The extraction variables and conditions that were singled out for their class discriminating power were revealed from loading plots. Models’ goodness-of-fit and predictive ability were evaluated by R² (0 ≤ R² ≤ 1) and Q² (0 ≤ Q² ≤ 1) values, respectively. R² refers to the data variance interpreted by the model, while cumulative Q² describes the variance of the data which are predictable by the model. In OPLS-DA models, the statistical importance of R² and Q² is evaluated through response permutation testing (999 permutations employed in our study) and a receiver operating characteristic (ROC) curve. In a permutation test plot, a model is valid when the intercept of the Q² regression line is lower than zero and the intercept of the R² regression line is crucially lower than that of the original [53]. A model is also considered significant when ROC values are ≥0.75. S-line plots highlighted the metabolites that contributed to DOE extract discrimination.

4. Conclusions

In recent years, coping with the problem of agro-byproduct accumulation and disposal has created new potential for the profitable and eco-friendly management of food and agro-waste through the use of innovative analytical strategies. In the current project, the results of the implementation of UAE and MAE for the recovery of carotenoids and other bioactive co-extractives from apricot pulp are summarized below.

Carotenoids from apricot byproducts were obtained in higher amounts when MAE was applied. Compared to classic extraction (the Folch method), high energy extractions provided higher (19-times more in the case of MAE) carotenoid yields.

Reflecting on the concept of transforming a byproduct to high-added value products, the potential of NMR spectroscopy for apricot byproducts was explored.

Despite the fact that MAE provided higher carotenoid yields, the main co-extractives of these samples were sugars, whose removal and clean-up could be more challenging and laborious than for other co-extractives.

Furthermore, extracts of Group 2 (Table S5), mostly obtained by UAE at a high US power and solvent/material ratio, can result in an extract with combined biological activities due to their significant content of carotenoids (improving eye health, immune-modulating properties, anti-allergic, anti-aging, and sun-protective activity) [13,54], choline (enhancing brain health and cognitive function, affecting detoxification pathways and organs, such as the liver and kidneys) [55,56,57], myo-inositol (promoting female fertility, treating polycystic ovary syndrome, reducing anxiety, and restoring insulin resistance) [58,59,60], and unsaturated fatty acids (health-promoting agents against fat burning, affecting inflammation, steroid signaling, and membrane-bound protein functions, participating in glucose/lipid metabolism) [61,62,63].

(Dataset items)

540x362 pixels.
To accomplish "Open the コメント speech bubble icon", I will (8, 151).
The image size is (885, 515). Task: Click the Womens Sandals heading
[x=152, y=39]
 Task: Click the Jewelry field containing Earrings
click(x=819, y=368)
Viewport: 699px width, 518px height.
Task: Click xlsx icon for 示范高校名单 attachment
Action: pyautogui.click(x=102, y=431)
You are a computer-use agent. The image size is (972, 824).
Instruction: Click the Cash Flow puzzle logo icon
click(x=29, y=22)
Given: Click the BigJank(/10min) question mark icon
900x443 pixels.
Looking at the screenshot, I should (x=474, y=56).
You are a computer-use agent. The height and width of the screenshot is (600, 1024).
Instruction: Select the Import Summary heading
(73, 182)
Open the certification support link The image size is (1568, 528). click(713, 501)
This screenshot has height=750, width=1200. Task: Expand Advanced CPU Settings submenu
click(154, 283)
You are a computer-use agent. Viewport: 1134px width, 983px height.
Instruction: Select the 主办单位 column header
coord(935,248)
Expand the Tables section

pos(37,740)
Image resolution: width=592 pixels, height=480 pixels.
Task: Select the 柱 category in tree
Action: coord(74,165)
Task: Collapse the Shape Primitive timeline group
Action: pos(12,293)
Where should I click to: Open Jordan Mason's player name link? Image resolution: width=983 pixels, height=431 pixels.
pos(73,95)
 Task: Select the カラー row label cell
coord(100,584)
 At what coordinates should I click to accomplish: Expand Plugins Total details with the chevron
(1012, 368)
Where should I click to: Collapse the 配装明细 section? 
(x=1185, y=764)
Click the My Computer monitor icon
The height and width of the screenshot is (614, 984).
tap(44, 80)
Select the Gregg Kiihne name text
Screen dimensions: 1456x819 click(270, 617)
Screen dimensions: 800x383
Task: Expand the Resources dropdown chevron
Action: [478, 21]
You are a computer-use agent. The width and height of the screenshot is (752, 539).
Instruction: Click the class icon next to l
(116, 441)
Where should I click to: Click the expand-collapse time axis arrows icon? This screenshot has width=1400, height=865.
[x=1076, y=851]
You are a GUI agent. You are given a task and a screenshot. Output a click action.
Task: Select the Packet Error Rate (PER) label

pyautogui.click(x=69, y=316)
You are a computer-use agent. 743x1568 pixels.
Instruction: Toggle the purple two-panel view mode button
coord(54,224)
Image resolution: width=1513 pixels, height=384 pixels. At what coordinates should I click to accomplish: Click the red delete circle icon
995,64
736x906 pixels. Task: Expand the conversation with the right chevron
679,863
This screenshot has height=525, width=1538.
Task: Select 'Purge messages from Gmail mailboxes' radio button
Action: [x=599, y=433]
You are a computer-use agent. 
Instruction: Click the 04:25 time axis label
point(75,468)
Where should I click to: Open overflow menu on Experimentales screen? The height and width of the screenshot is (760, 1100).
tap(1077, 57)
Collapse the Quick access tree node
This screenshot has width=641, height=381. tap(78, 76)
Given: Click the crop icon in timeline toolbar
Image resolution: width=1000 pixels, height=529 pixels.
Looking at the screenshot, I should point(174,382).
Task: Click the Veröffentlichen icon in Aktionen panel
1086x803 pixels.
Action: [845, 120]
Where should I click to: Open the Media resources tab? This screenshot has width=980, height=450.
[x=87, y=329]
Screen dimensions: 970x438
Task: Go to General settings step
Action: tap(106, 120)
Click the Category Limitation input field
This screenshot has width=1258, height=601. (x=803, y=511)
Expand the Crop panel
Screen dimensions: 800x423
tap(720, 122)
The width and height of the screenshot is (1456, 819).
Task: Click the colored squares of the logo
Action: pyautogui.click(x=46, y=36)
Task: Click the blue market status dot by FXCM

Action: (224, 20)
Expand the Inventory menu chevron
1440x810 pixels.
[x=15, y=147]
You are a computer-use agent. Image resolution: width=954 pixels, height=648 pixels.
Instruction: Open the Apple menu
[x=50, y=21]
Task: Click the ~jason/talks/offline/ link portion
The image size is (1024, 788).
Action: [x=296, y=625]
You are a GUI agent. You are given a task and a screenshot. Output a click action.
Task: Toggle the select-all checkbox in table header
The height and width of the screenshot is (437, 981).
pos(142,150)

• [The problem]:
Pick up the text on recovering carotenoids from apricot byproducts and continue it past its last sentence. The records were drawn from a separate source.

• [Answer to the problem]:
Although MAE provided extracts with higher carotenoids yields, in the case of a prospective scaling-up of high energy extraction processes in the field of nutraceuticals or cosmetics, UAE will probably emerge as a more suitable approach, as it delivered extracts with a significant carotenoid content, rich in other bioactive constituents (choline, myo-inositol, and fatty acids), and with a lower sugar concentration, compared to MAE extracts.

Therefore, summarizing the results of this research, high energy extraction methods emerge as an attractive alternative for tackling any challenges or drawbacks of the current large-scale extraction methods from an industrial point of view, as they provide high quality extracts. These results should be considered as an elementary index or starting point for the development of nutraceutical supplements.

This study is the first to integrate high energy extraction techniques, DOE models, LC-MS/MS, and NMR spectroscopy, in order to correlate extracts of different carotenoid yields with particular secondary metabolites by adjusting UAE or MAE parameters and to allow imminent standardization of the extraction procedure to obtain multi-targeted and multi-functional natural extracts. In that way, high energy extractions can be re-evaluated and upgraded to reliable sample preparation steps in the field of plant metabolomics.